Monday, December 21, 2009

Selections from Things You Think About and Fail to Follow Through

I love being way too late to get on pop culture stuff. Like how I decided on the train ride home that I really like the White Stripes, which I should have realized before because I've never disliked any of their stuff from the radio. So yeah. Detroit pride, son. I also listened to all of the Arcade Fire album Neon Bible which I think I am also very late to care about. Train rides are good for that kind of stuff. That having been said, here is a bit of rambly prose I wrote at 2 or so in the morning, thinking about our lovely blizzardy Saturday night.


When the snow falls and you love your friends, you can toast to warmth and liters of beer and make a not-so-grand speech to a roomful of applause. You can switch seats, you can steal food, you never get sick of shouting SURPRISE! You have other surprises too, long and short hair, stylistic differences but there must be at least seven things you have in common. Writing and drinking are two. You don’t want to think about the darker sides, so you won’t.
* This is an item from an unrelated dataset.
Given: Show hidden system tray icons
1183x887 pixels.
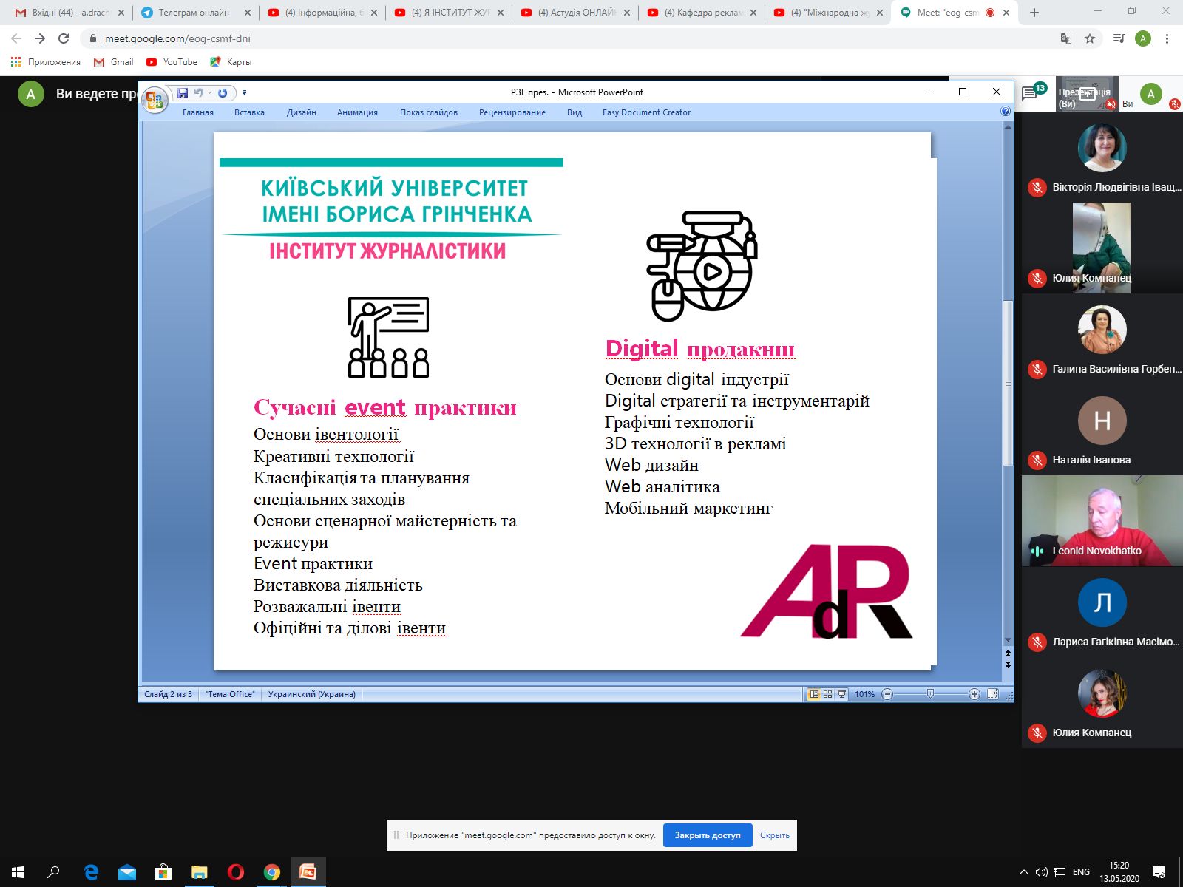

You’ll just stomp through a half-foot of snow with more coming down, shriek and swear, close the gate behind you, sit in a circle and talk of balloon animals, civil war reenactments. When you almost might float or fall into the ocean, you go back out to those wild Brooklyn drifts. No matter how hard the signs to read or the ice in your eyes, you move through the "air," exhausted & wilding out. So much of New York is waiting for a train. After which the night unwinds and you are on a spool, spun out to your doorstep and your frozen kite tail of keys.

Those writers used compression, oh? I’ll feel perfection when I’ve condensed the world into nothing, ten words, three words, one. I want to create film as a private medium, I like everything to be a private medium, which becomes tricky to execute, and not at all profitable. I want to know your body clock, blow up the tiny pictures of your minds and let the journals be buried with the dead. Let the journals be buried with the dead! Let the letters survive, since we must be so goddamned nosy anyway, to satiate the grave-robbers. Why grace the dead with fame, for what reason? I am contradictory, for I care more about the thoughts of the dead than the living most times. I make things indecipherable so only I can decipher them, not at all profitable I say.

Shopping malls and convenience stores do make me uneasy, yet they are easy.

The obligations of learning vs. the damage you create once you’ve learned. you are ready to tear up the hearts of the dead, but they don’t care, but it’s possible that they do.

Monday, December 14, 2009

only he knows bigger words

I'm going to write about John Ashbery because that is what I am supposed to be doing right now anyway, only in a proper way and using good academic terms. But even though i only have about two point five hours to finish this paper, I still think it will be a better use of my time to get excited about it in an informal fashion than to just do jargon jargon jargon jargon all over the place in this sloppy Word doc. Besides, I already fell asleep three times this morning and that can't happen any more.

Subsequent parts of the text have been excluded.